[BEGIN]

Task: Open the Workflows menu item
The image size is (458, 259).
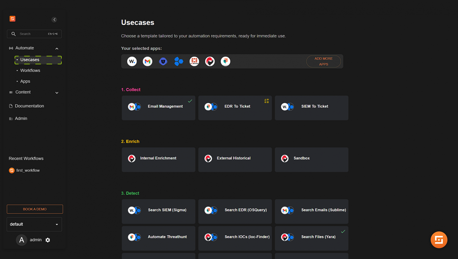Action: [30, 70]
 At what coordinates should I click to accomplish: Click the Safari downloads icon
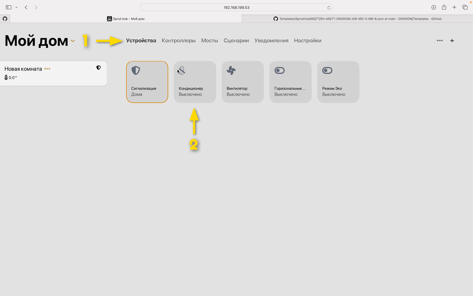pyautogui.click(x=433, y=7)
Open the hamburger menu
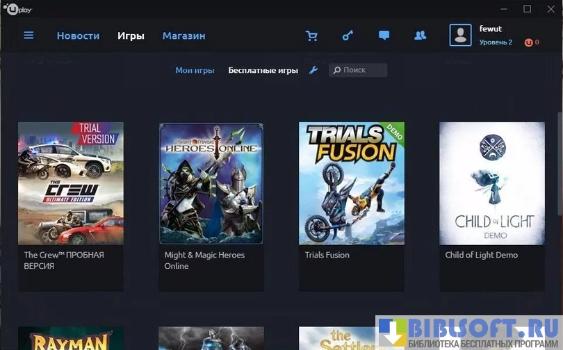Screen dimensions: 563x350 pos(28,35)
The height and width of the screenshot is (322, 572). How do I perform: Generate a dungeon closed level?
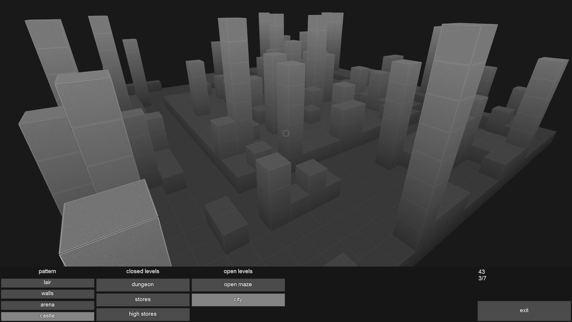pos(143,285)
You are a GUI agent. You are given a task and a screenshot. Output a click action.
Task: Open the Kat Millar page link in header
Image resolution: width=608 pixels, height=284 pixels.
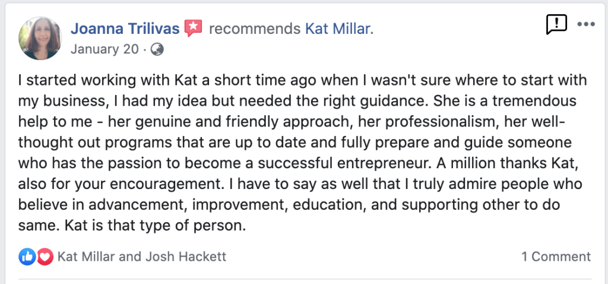click(x=338, y=28)
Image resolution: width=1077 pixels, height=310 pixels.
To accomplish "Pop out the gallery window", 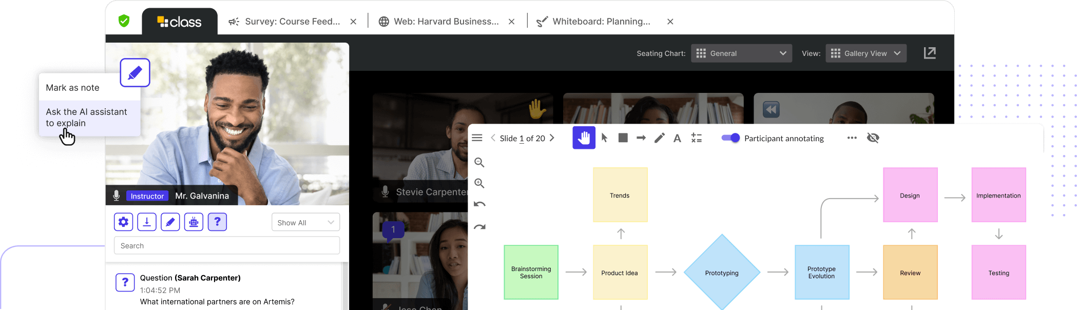I will pos(930,53).
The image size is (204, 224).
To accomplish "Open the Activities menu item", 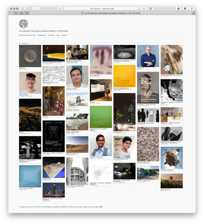I will 51,35.
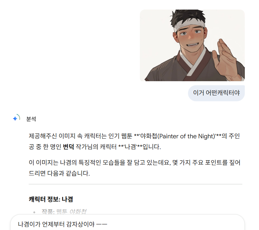This screenshot has width=259, height=230.
Task: Click the blue Gemini sparkle icon
Action: [x=15, y=119]
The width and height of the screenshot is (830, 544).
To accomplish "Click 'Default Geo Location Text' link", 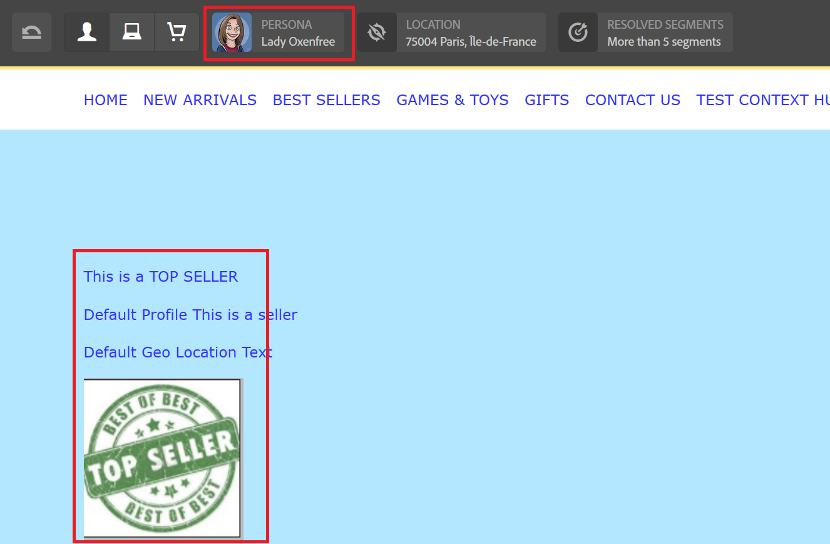I will click(x=178, y=352).
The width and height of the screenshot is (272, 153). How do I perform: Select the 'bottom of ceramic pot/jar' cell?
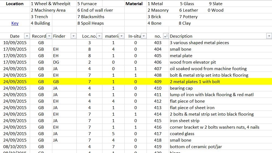pyautogui.click(x=196, y=147)
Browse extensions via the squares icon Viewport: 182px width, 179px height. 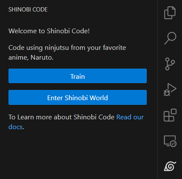coord(170,115)
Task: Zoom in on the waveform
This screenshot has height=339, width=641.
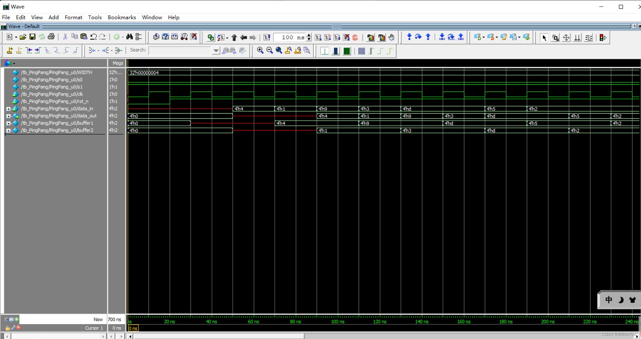Action: coord(260,50)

[END]

List the lines from the start of the rows up to and including the line with "Screen dimensions: 563x350 pos(28,35)" as a JSON list of strings, one string per line, with blank lines dropped and the pictures left out.

[
  "Task: Open the Workflows menu item",
  "The image size is (458, 259).",
  "Action: [30, 70]",
  " At what coordinates should I click to accomplish: Click the Safari downloads icon",
  "pyautogui.click(x=433, y=7)",
  "Open the hamburger menu",
  "Screen dimensions: 563x350 pos(28,35)"
]